**Your objective**
I'd like the entries repeated exactly, pictures omitted.

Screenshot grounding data
--- --- ---

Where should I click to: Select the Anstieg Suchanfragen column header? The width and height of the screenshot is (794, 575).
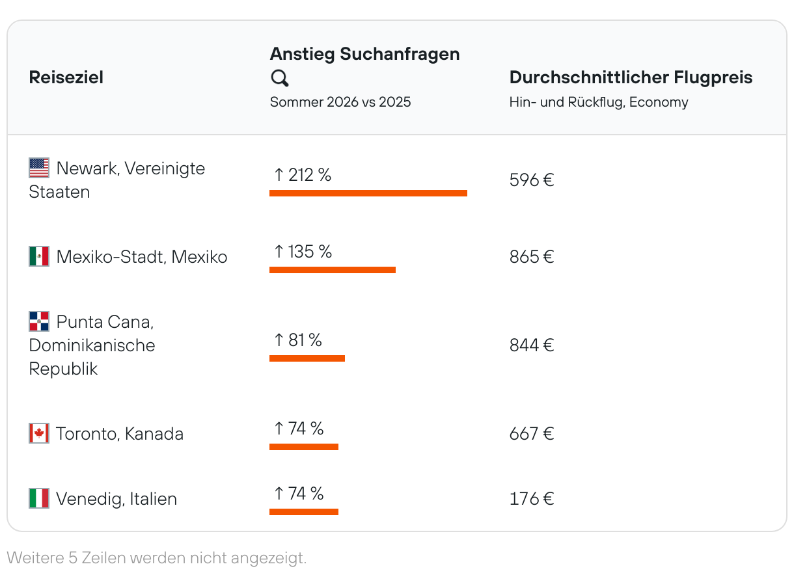(364, 54)
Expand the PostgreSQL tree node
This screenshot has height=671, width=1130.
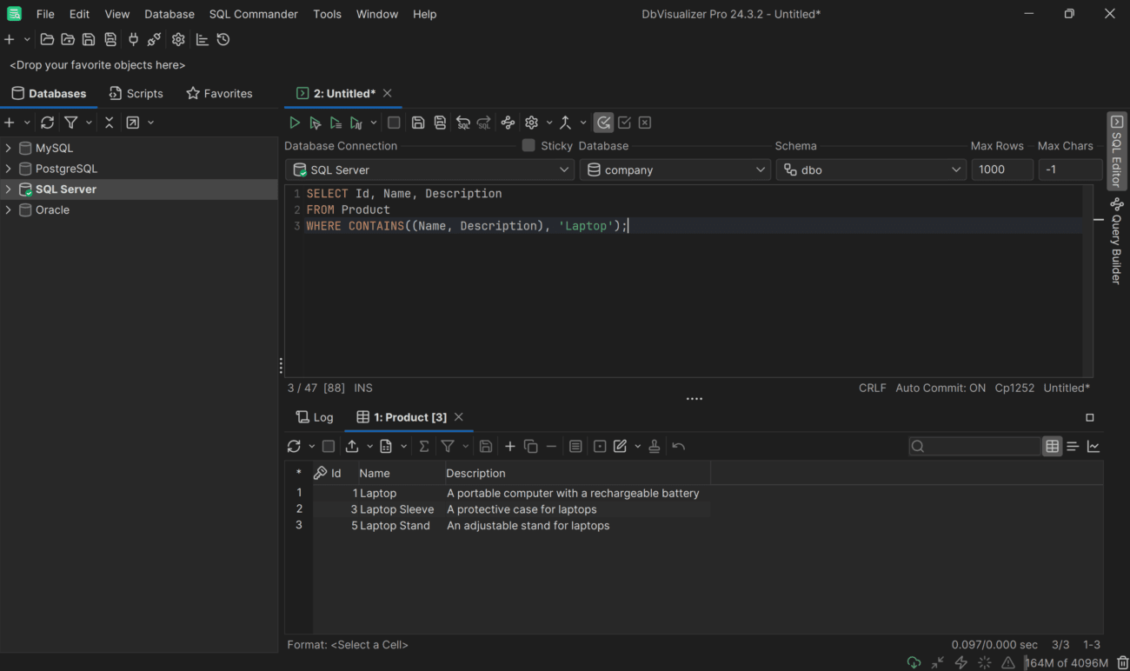(9, 169)
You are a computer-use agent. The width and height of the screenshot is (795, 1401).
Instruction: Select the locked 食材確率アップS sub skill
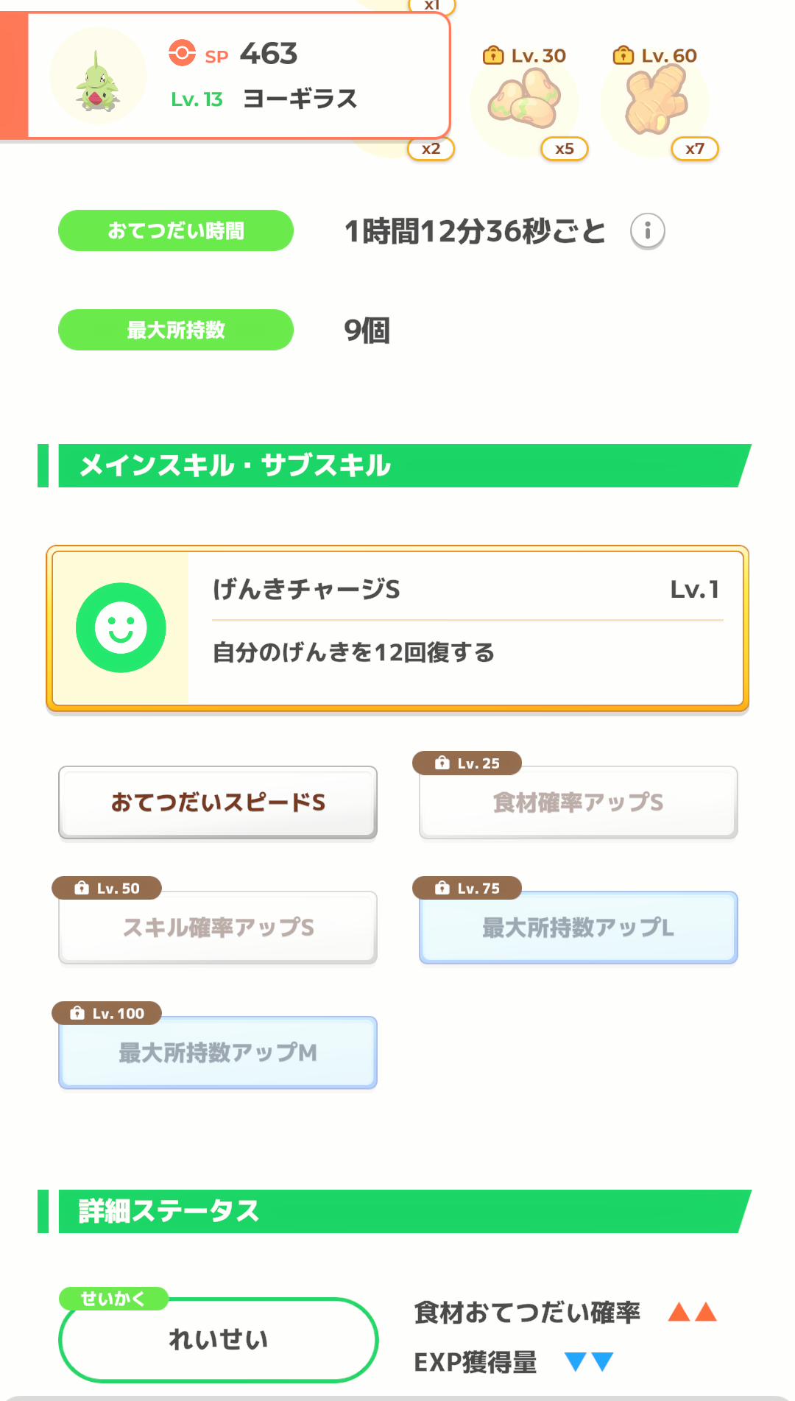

--- --- ---

**Output below**
Where should I click to: Select the Anstieg Suchanfragen column header? The width and height of the screenshot is (794, 575).
(364, 54)
Expand the PostgreSQL tree node
This screenshot has height=671, width=1130.
(9, 169)
You are a computer-use agent. The width and height of the screenshot is (795, 1401).
Instruction: Select the locked 食材確率アップS sub skill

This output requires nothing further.